The four stages of answering an interview question using the STAR technique are:
When answering a question, you will first need to describe a situation that you were in at the time of the experience you are using.
This may be an experience from your previous employment, university or extra-curricular activities. Such a situation must be relevant to the competency you are demonstrating, and must be a unique situation specific to a fixed point of time.
You must make sure that the situation is appropriate and doesn’t include any behaviour that could be deemed unprofessional. Also, make sure that the situation you use isn’t one highly specific to a previous industry that your interviewer might not understand. This is because some sectors, such as the legal sector, often involve lots of technical jargon.
The next stage of using the STAR approach is the task or challenge that you were presented with in that particular scenario.
This can be something as simple as fixing a computer, or something as complex as creating a piece of software, as long as it is something that needed to be done.
Make sure to explain the importance of completing the task itself, as well as the loss that would occur if the task were not completed. The best answers will use unique and interesting challenges that are general to any area of life.
The most important stage of the STAR structure is the action you have done to change the situation for the better. This can be as simple or complex as you want, though remember that your answer will be dependent on the competency you are demonstrating.
It must be an action that you as a person, rather than as part of a team, has done – as this will demonstrate that you alone have the specific competence that you are demonstrating to your interviewer.
The final stage of the STAR technique is the result that was achieved. This requires you to specifically explain what your actions alone did to solve the problem, as well as any other benefits that arose from you solving it.
This will always be a positive result to demonstrate your competence and ingenuity in solving a problem.
“In my previous employment at Aldi, it was my job to replace all of the previous stock by restacking the shelves.
This was stock which had reached its best-before-date and so was going to be thrown out by the supermarket.”
“One night, while I was replacing the stock, over 200 customers came into the store around 6 a.m., which overwhelmed the staff.
I needed to help the cashiers manage all of the new customers but also still needed to restock, as if I didn’t then the customers would be even more agitated by the lack of fresh produce.”
“To solve this, I decided to call a couple of volunteers from the local homeless shelter and agreed with them that if they restocked the shelves, they could have all of the food that had gone beyond its best-before-date.”
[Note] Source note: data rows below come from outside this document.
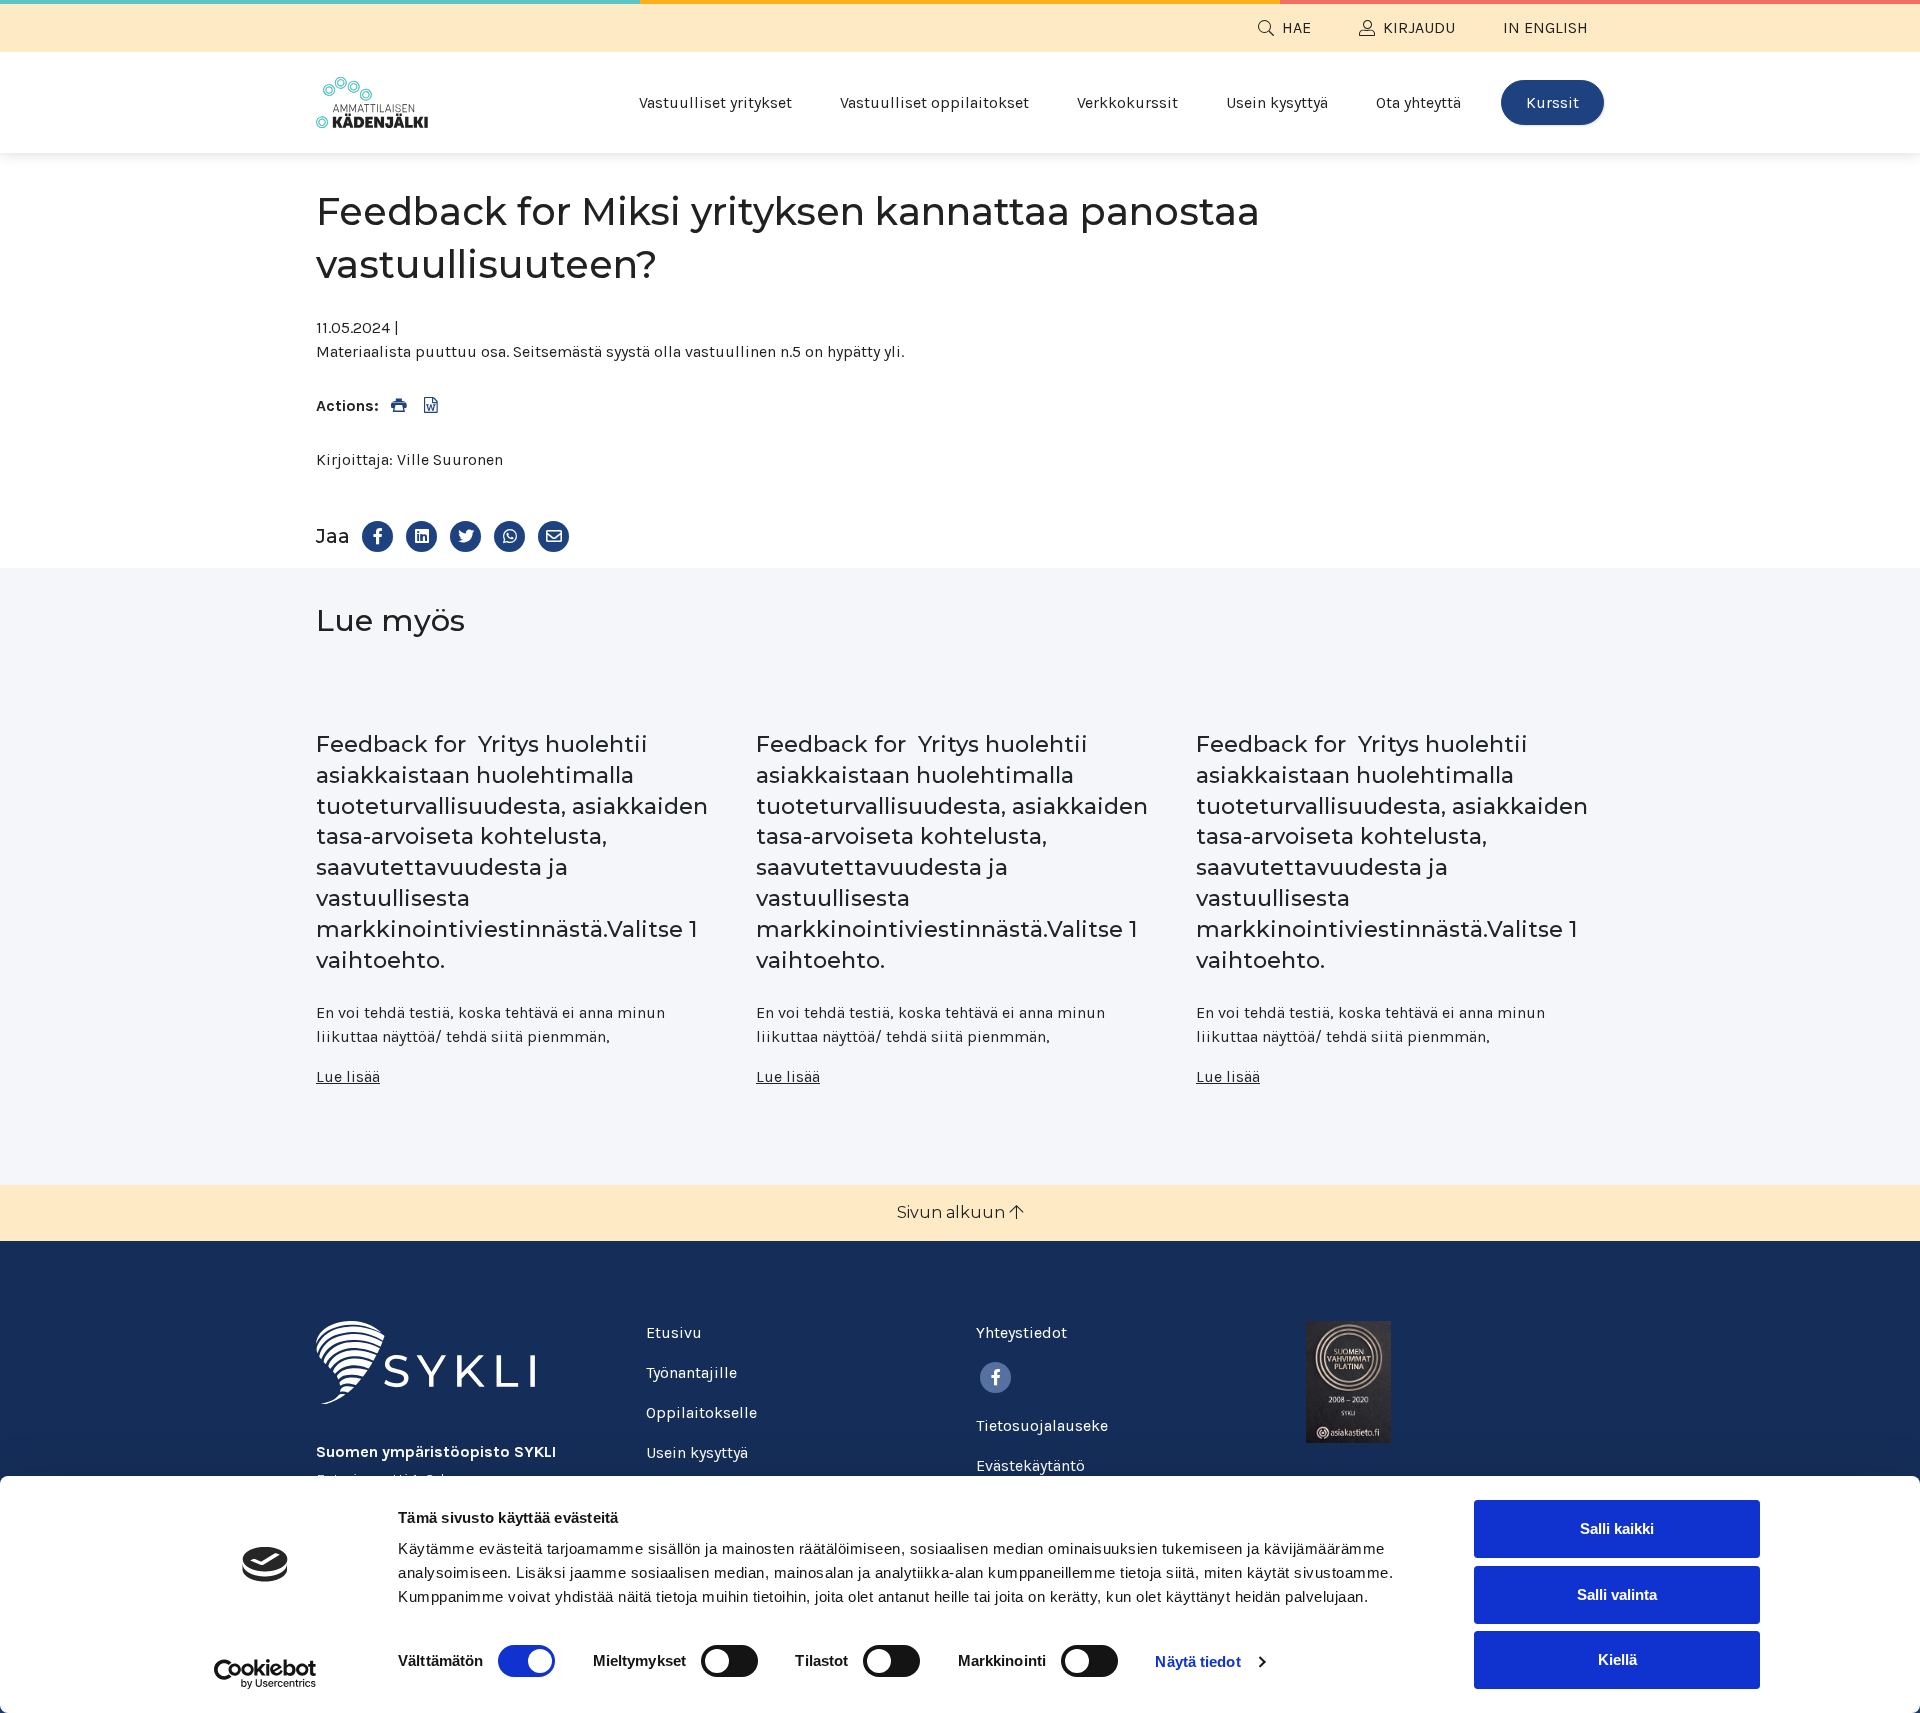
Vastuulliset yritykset (715, 102)
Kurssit (1552, 102)
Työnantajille (691, 1372)
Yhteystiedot (1021, 1332)
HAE (1296, 27)
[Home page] (372, 102)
“Not only did the volunteers agree to restock the shelves so that I could help the cashiers, resulting in 200 happy customers that day, but also the branch I was working with decided to make it policy to give all food that had gone beyond its best-before-date to the homeless shelter.”
Be specific. When answering a question using the STAR technique, be specific with your answer. General actions such as "working harder" or results such as "things got better" will not impress your interviewer as they are not measurable. The best answers will give specific numbers and a form of quantifiable success to easily prove to your interviewer that your actions had an impact.
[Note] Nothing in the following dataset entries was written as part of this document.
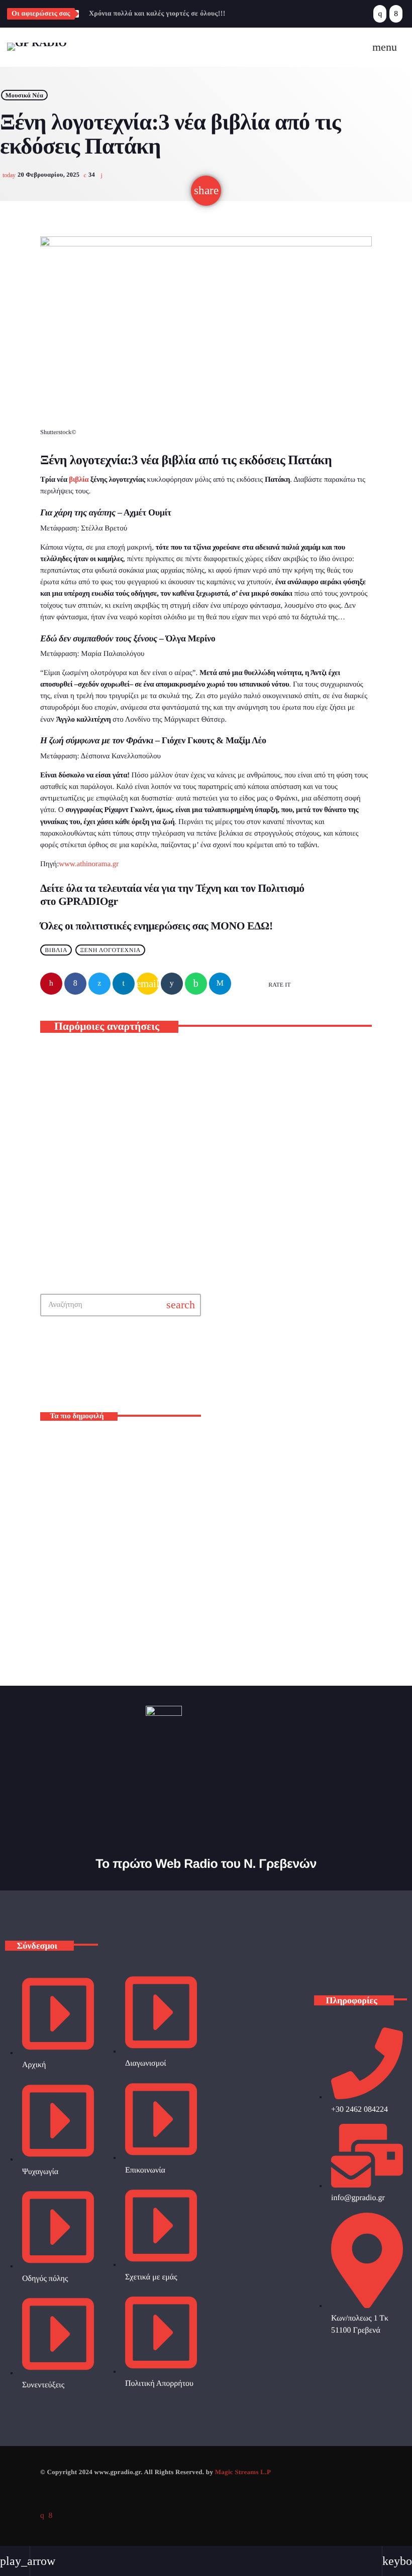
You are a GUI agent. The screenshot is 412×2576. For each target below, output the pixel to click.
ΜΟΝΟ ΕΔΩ (240, 926)
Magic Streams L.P (243, 2472)
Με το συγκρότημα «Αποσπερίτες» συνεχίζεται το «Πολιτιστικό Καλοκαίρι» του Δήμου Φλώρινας (284, 1187)
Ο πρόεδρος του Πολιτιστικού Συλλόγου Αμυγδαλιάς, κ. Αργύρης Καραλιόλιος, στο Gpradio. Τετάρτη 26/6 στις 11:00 (138, 1618)
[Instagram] (379, 14)
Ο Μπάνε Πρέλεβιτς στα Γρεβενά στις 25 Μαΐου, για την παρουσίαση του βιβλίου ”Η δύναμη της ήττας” (136, 1575)
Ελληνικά (237, 1374)
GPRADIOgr (88, 901)
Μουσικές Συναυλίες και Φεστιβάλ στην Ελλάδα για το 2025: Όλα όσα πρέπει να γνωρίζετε (135, 1449)
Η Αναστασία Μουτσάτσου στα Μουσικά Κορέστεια (106, 1181)
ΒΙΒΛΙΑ (56, 950)
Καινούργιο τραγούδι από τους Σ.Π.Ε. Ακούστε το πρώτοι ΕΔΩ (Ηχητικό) (132, 1533)
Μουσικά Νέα (25, 94)
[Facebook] (395, 14)
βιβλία (78, 480)
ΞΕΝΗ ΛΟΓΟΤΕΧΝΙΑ (110, 950)
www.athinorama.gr (89, 864)
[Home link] (37, 47)
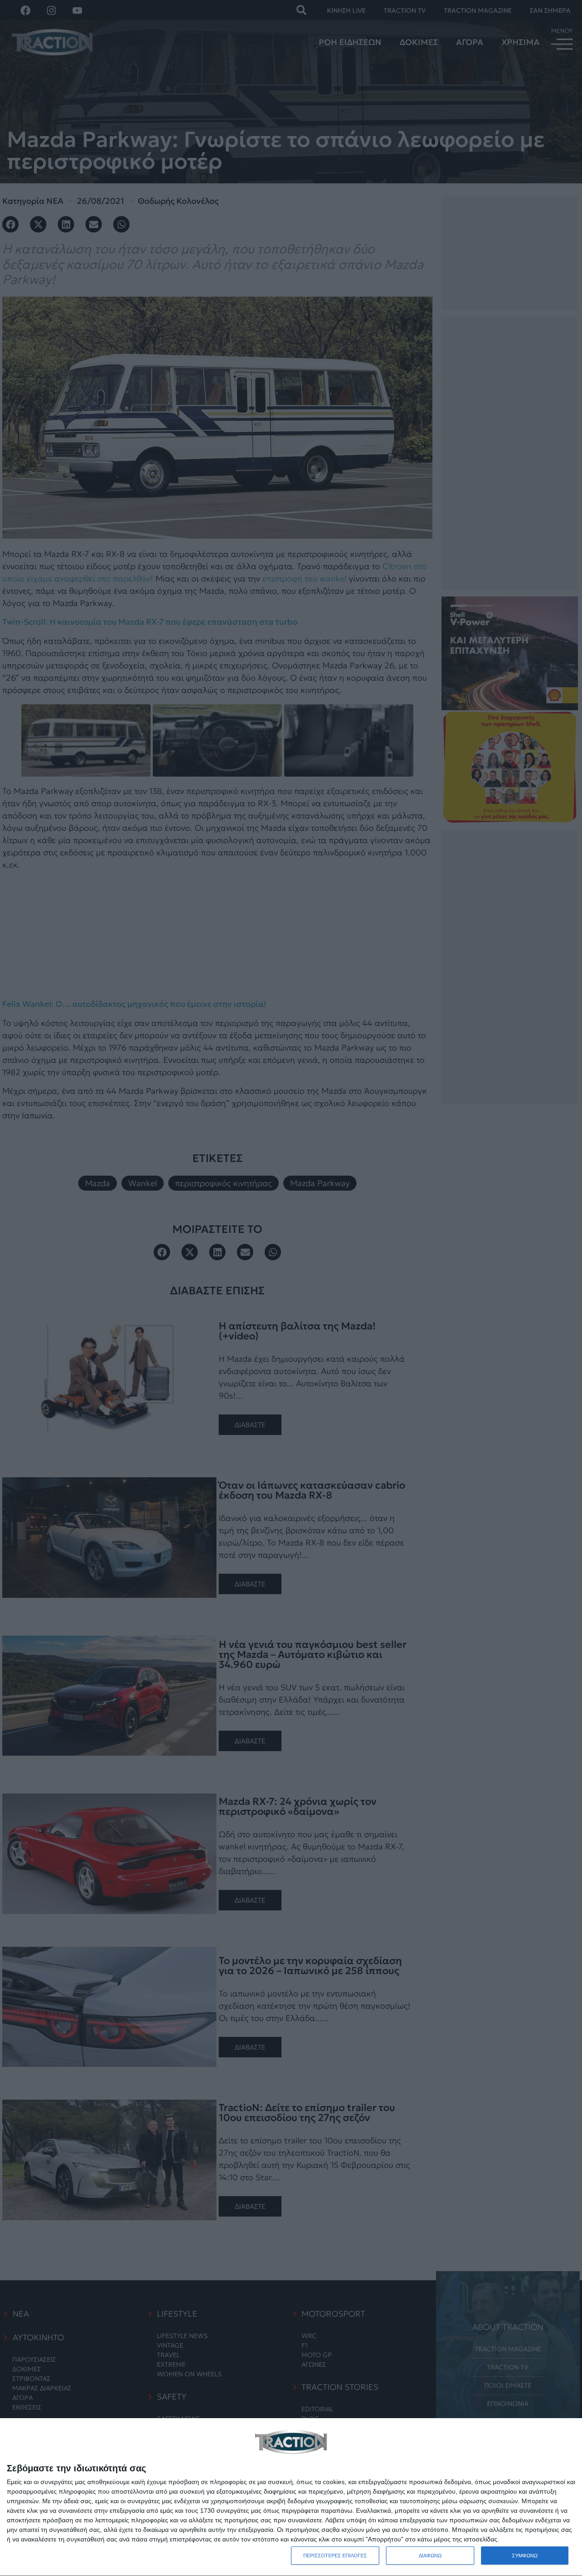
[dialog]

Make it relevant. If your interviewer is asking you to demonstrate a specific competency, make sure your answer demonstrates that competency. If a question is about leadership, try to put yourself in a situation when you were in such a role and took charge. If the question is about problem-solving, make sure that you give an example of a time that you found a creative example to solving a problem. If you merely choose any scenario and then try to vaguely link it to the competency, your answer will drag on and the interviewer will become bored with you.
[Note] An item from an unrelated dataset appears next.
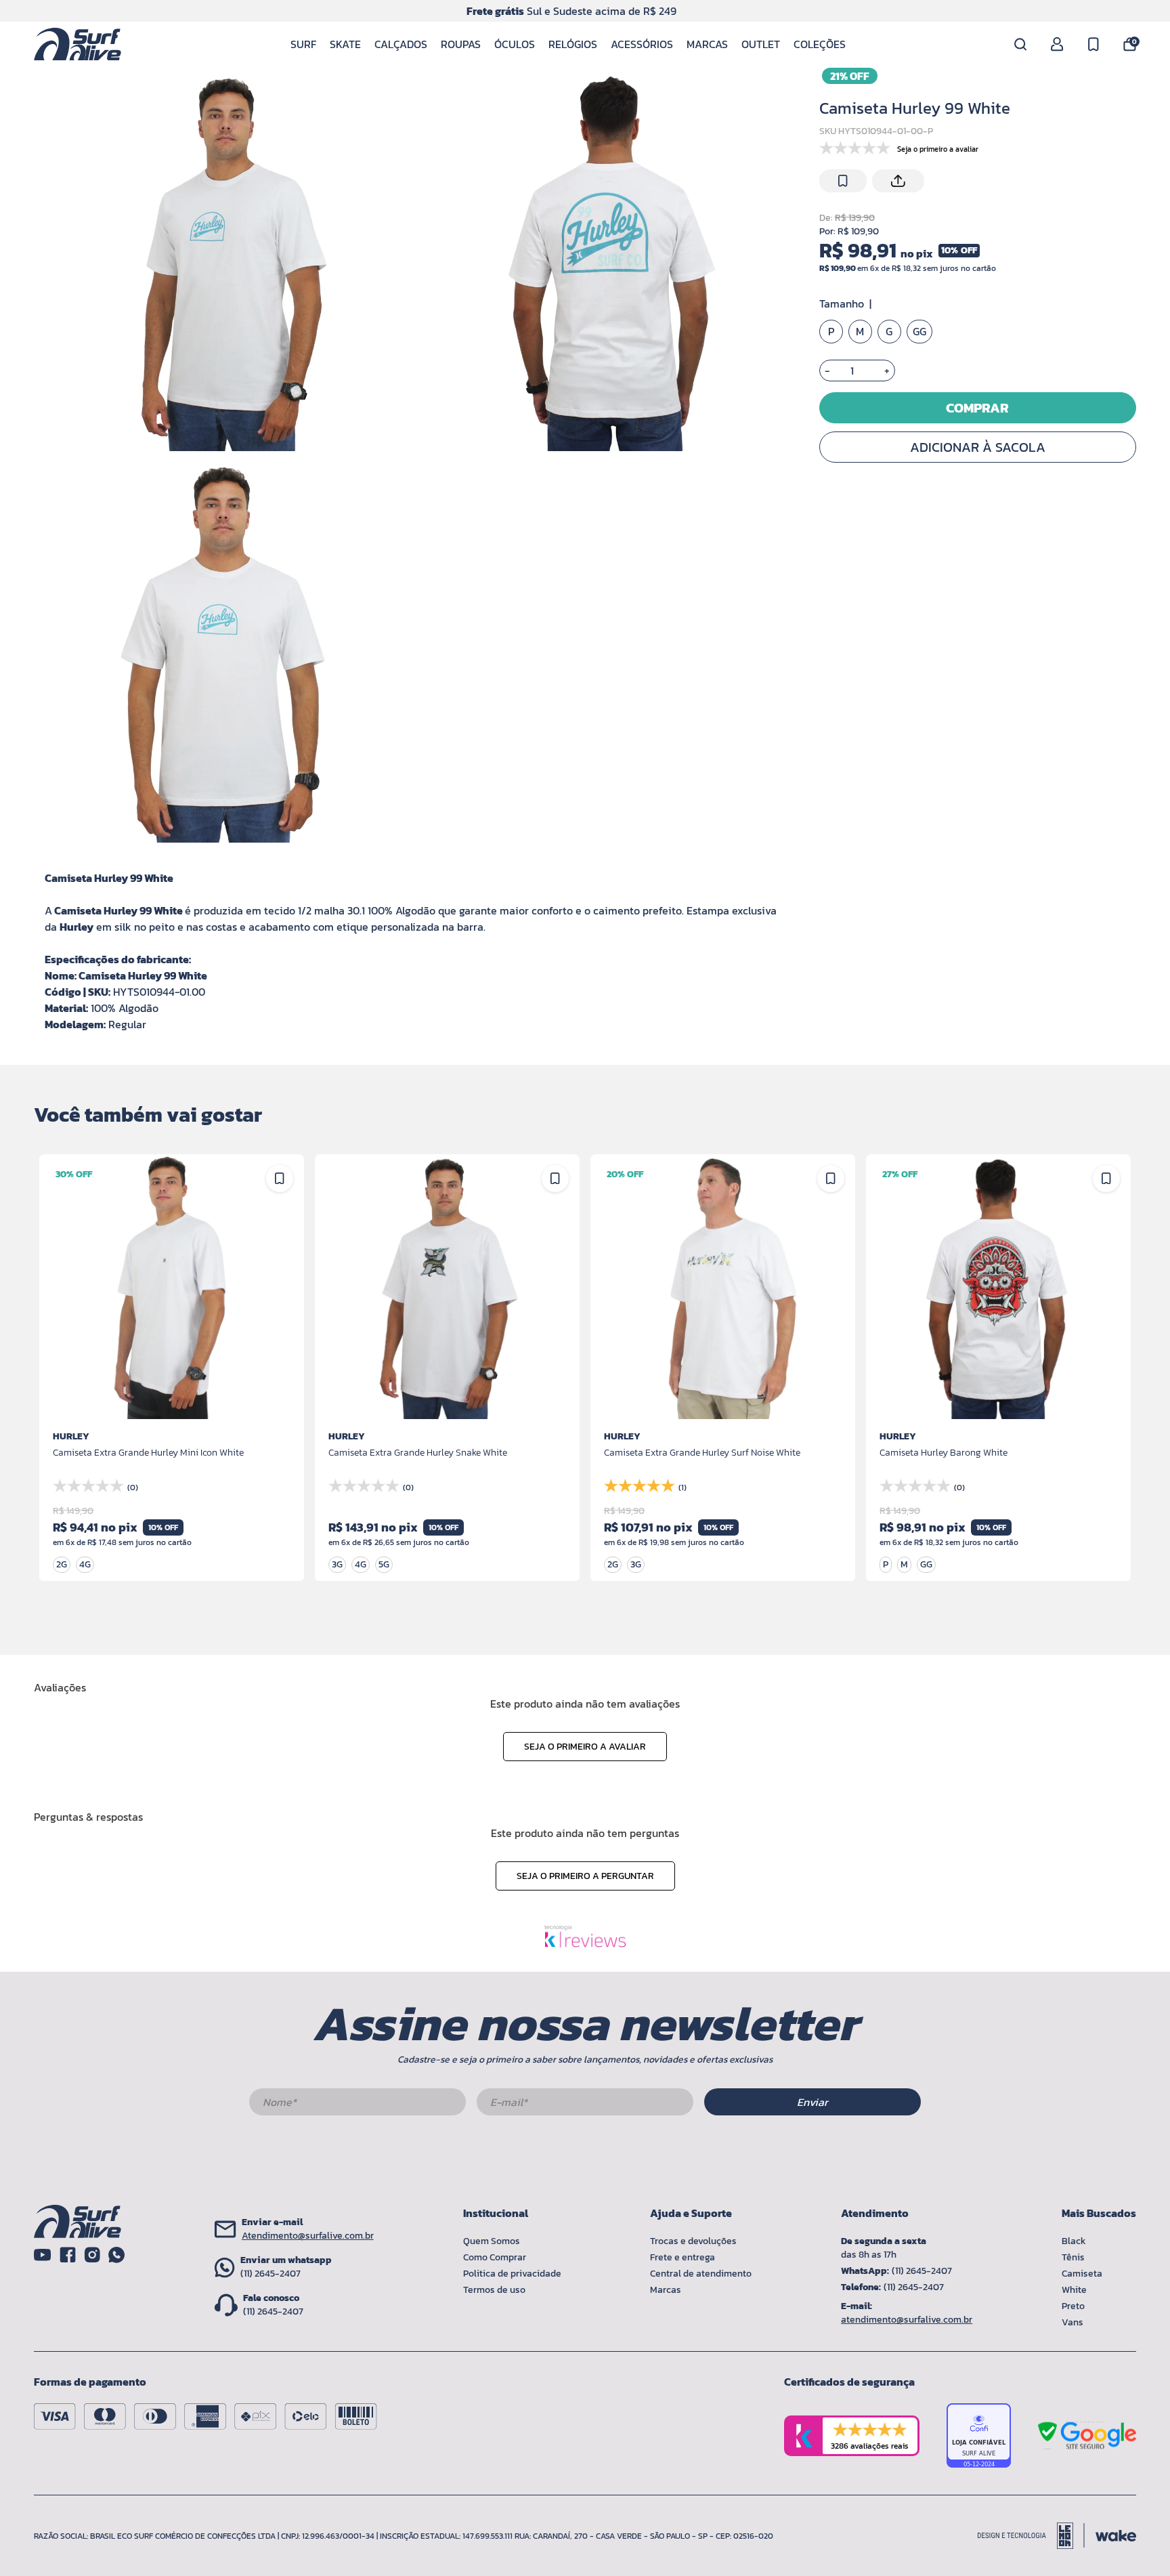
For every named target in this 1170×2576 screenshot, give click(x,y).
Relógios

Timing. Most candidates want to get out of the interview as quickly as possible and so will rush some of their answers. Avoid this, especially if you are answering questions using the STAR technique, as you give your interviewer the impression that you’re unconfident and incompetent. At the same time, make sure your answers don’t drag on for too long. The most suitable time to answer an interview question should be between 2–3 minutes. In that time, you should make sure that only the most pertinent information is mentioned.
Make it free-flowing. The STAR technique is very well known among interviewers and so while they will look for interviewees to use it, they do not want it to be obvious. Merely rehearsing a list of activities is almost exactly the same as memorising model answers to other questions, and demonstrates your lack of creativity to the interviewer. Make sure that your story flows as a normal conversation would, and maintain a professional tone throughout.
Finally, as with anything else, practice makes perfect. Going to a mock assessment centre will help you refine your interview technique and ensure that you ace the interview.